## Work order
Each record below needs to be retyped exactly.

···

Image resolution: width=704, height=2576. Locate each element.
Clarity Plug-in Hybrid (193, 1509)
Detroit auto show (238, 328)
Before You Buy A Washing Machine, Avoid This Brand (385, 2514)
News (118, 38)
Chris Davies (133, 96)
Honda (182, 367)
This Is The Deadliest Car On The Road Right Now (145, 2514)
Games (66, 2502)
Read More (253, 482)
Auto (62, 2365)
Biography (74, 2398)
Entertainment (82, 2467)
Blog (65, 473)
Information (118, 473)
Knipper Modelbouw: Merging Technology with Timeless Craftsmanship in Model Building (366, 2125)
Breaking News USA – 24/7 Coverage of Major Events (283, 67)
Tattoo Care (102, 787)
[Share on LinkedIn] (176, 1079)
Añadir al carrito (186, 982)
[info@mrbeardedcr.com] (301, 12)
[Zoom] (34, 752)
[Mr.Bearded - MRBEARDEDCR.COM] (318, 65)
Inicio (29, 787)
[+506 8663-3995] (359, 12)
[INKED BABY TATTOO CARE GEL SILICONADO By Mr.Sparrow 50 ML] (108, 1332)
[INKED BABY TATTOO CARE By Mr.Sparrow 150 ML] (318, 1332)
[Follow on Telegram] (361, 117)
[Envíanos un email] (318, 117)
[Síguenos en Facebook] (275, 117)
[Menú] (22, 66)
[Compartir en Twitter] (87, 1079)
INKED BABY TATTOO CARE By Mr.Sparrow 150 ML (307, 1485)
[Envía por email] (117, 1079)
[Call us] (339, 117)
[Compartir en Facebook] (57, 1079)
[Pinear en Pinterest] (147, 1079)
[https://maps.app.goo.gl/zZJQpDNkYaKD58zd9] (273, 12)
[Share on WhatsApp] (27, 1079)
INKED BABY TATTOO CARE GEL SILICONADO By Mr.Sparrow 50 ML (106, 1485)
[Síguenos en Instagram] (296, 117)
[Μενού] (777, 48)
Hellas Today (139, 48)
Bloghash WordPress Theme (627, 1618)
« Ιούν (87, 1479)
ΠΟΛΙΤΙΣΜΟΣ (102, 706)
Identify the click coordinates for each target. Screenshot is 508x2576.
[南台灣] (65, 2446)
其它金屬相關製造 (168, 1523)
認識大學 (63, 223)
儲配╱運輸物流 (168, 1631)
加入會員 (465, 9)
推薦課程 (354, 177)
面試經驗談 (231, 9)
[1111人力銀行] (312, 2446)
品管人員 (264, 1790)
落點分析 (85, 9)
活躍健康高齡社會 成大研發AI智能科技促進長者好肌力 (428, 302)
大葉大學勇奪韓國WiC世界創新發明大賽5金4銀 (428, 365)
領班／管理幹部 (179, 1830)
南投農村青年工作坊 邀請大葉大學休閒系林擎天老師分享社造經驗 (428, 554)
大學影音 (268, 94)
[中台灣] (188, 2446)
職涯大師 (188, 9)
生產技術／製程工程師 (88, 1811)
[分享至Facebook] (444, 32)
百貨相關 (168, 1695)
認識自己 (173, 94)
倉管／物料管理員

···

## Task output
Image resolution: width=704, height=2576. Locate each element.
Clarity Plug-in Hybrid (193, 1509)
Detroit auto show (238, 328)
Before You Buy A Washing Machine, Avoid This Brand (385, 2514)
News (118, 38)
Chris Davies (133, 96)
Honda (182, 367)
This Is The Deadliest Car On The Road Right Now (145, 2514)
Games (66, 2502)
Read More (253, 482)
Auto (62, 2365)
Biography (74, 2398)
Entertainment (82, 2467)
Blog (65, 473)
Information (118, 473)
Knipper Modelbouw: Merging Technology with Timeless Craftsmanship in Model Building (366, 2125)
Breaking News USA – 24/7 Coverage of Major Events (283, 67)
Tattoo Care (102, 787)
[Share on LinkedIn] (176, 1079)
Añadir al carrito (186, 982)
[info@mrbeardedcr.com] (301, 12)
[Zoom] (34, 752)
[Mr.Bearded - MRBEARDEDCR.COM] (318, 65)
Inicio (29, 787)
[+506 8663-3995] (359, 12)
[INKED BABY TATTOO CARE GEL SILICONADO By Mr.Sparrow 50 ML] (108, 1332)
[INKED BABY TATTOO CARE By Mr.Sparrow 150 ML] (318, 1332)
[Follow on Telegram] (361, 117)
[Envíanos un email] (318, 117)
[Síguenos en Facebook] (275, 117)
[Menú] (22, 66)
[Compartir en Twitter] (87, 1079)
INKED BABY TATTOO CARE By Mr.Sparrow 150 ML (307, 1485)
[Envía por email] (117, 1079)
[Call us] (339, 117)
[Compartir en Facebook] (57, 1079)
[Pinear en Pinterest] (147, 1079)
[https://maps.app.goo.gl/zZJQpDNkYaKD58zd9] (273, 12)
[Share on WhatsApp] (27, 1079)
INKED BABY TATTOO CARE GEL SILICONADO By Mr.Sparrow 50 ML (106, 1485)
[Síguenos en Instagram] (296, 117)
[Μενού] (777, 48)
Hellas Today (139, 48)
Bloghash WordPress Theme (627, 1618)
« Ιούν (87, 1479)
ΠΟΛΙΤΙΣΜΟΣ (102, 706)
Identify the click coordinates for each target. Screenshot is 508x2576.
[南台灣] (65, 2446)
其它金屬相關製造 (168, 1523)
認識大學 (63, 223)
儲配╱運輸物流 (168, 1631)
加入會員 (465, 9)
推薦課程 (354, 177)
面試經驗談 (231, 9)
[1111人力銀行] (312, 2446)
品管人員 (264, 1790)
落點分析 (85, 9)
活躍健康高齡社會 成大研發AI智能科技促進長者好肌力 (428, 302)
大葉大學勇奪韓國WiC世界創新發明大賽5金4銀 (428, 365)
領班／管理幹部 (179, 1830)
南投農村青年工作坊 邀請大葉大學休閒系林擎天老師分享社造經驗 (428, 554)
大學影音 (268, 94)
[中台灣] (188, 2446)
職涯大師 (188, 9)
生產技術／製程工程師 (88, 1811)
[分享至Facebook] (444, 32)
百貨相關 (168, 1695)
認識自己 (173, 94)
倉管／物料管理員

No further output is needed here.